With MaskParameterAsGeneric
enabled, HDL Coder generates a single source file, gain_module.v
, for the
three gain module subsystems.
makehdl('hdlcoder_reusable_code_parameterized_subsystem/DUT','MaskParameterAsGeneric','on',... 'TargetLanguage','Verilog')
### Generating HDL for 'hdlcoder_reusable_code_parameterized_subsystem/DUT'. ### Starting HDL check. ### Begin Verilog Code Generation for 'hdlcoder_reusable_code_parameterized_subsystem'. ### Working on hdlcoder_reusable_code_parameterized_subsystem/DUT/gain_module as hdlsrc\hdlcoder_reusable_code_parameterized_subsystem\gain_module.v. ### Working on hdlcoder_reusable_code_parameterized_subsystem/DUT as hdlsrc\hdlcoder_reusable_code_parameterized_subsystem\DUT.v. ### Creating HDL Code Generation Check Report DUT_report.html ### HDL check for 'hdlcoder_reusable_code_parameterized_subsystem' complete with 0 errors, 0 warnings, and 0 messages. ### HDL code generation complete.

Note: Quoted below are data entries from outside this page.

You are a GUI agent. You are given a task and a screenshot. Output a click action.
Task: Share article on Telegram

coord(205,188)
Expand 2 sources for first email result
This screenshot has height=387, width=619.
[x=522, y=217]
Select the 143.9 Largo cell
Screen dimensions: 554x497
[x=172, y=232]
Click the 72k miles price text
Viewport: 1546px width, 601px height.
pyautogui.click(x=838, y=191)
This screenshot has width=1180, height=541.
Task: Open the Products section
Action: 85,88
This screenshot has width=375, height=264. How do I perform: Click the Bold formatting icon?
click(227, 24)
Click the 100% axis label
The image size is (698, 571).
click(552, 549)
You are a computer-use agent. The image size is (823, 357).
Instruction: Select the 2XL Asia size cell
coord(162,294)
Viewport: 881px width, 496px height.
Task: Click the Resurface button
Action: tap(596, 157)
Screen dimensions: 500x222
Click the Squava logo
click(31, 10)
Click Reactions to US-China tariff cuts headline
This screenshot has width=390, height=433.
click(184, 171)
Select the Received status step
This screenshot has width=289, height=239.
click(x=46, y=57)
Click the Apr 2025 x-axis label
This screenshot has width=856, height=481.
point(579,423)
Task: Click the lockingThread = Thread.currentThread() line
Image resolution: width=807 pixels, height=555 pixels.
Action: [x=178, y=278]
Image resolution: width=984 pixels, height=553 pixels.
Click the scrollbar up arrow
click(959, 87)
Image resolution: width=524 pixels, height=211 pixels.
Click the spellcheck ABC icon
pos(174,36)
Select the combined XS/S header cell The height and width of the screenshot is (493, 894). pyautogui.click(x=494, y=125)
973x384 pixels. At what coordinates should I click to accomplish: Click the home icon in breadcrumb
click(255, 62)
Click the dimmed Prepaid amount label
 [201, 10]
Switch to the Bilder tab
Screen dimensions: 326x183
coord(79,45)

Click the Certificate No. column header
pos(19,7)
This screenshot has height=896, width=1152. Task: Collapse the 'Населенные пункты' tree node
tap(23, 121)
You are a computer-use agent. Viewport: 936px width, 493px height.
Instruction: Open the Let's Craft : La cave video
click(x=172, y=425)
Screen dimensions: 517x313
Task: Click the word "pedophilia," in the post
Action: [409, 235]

The generated code for the DUT subsystem, DUT.v
, contains three
instantiations of the gain_module
component.
module DUT ( In1, In2, In3, Out1, Out2, Out3 ); input [7:0] In1; // uint8 input [7:0] In2; // uint8 input [7:0] In3; // uint8 output [31:0] Out1; // uint32 output [31:0] Out2; // uint32 output [31:0] Out3; // uint32 wire [31:0] gain_module_out1; // uint32 wire [31:0] gain_module1_out1; // uint32 wire [31:0] gain_module2_out1; // uint32 gain_module # (.myGain(4) ) u_gain_module (.In1(In1), // uint8 .Out1(gain_module_out1) // uint32 ); assign Out1 = gain_module_out1; gain_module # (.myGain(5) ) u_gain_module1 (.In1(In2), // uint8 .Out1(gain_module1_out1) // uint32 ); assign Out2 = gain_module1_out1; gain_module # (.myGain(7) ) u_gain_module2 (.In1(In3), // uint8 .Out1(gain_module2_out1) // uint32 ); assign Out3 = gain_module2_out1; endmodule // DUT
In gain_module.v
, the myGain
Verilog®
parameter
is generated for the tunable mask parameter.
module gain_module ( In1, Out1 ); input [7:0] In1; // uint8 output [31:0] Out1; // uint32 parameter [31:0] myGain = 4; // ufix32 wire [31:0] kconst; // ufix32 wire [39:0] Gain_mul_temp; // ufix40 wire [31:0] Gain_out1; // uint32 assign kconst = myGain; assign Gain_mul_temp = kconst * In1; assign Gain_out1 = Gain_mul_temp[31:0]; assign Out1 = Gain_out1; endmodule // gain_module
If the input model has subsystems that contains mask information such as mask variables and mask initialization code, the mask information of those subsystems is preserved in the generated model. If you do not need this information, you can remove it.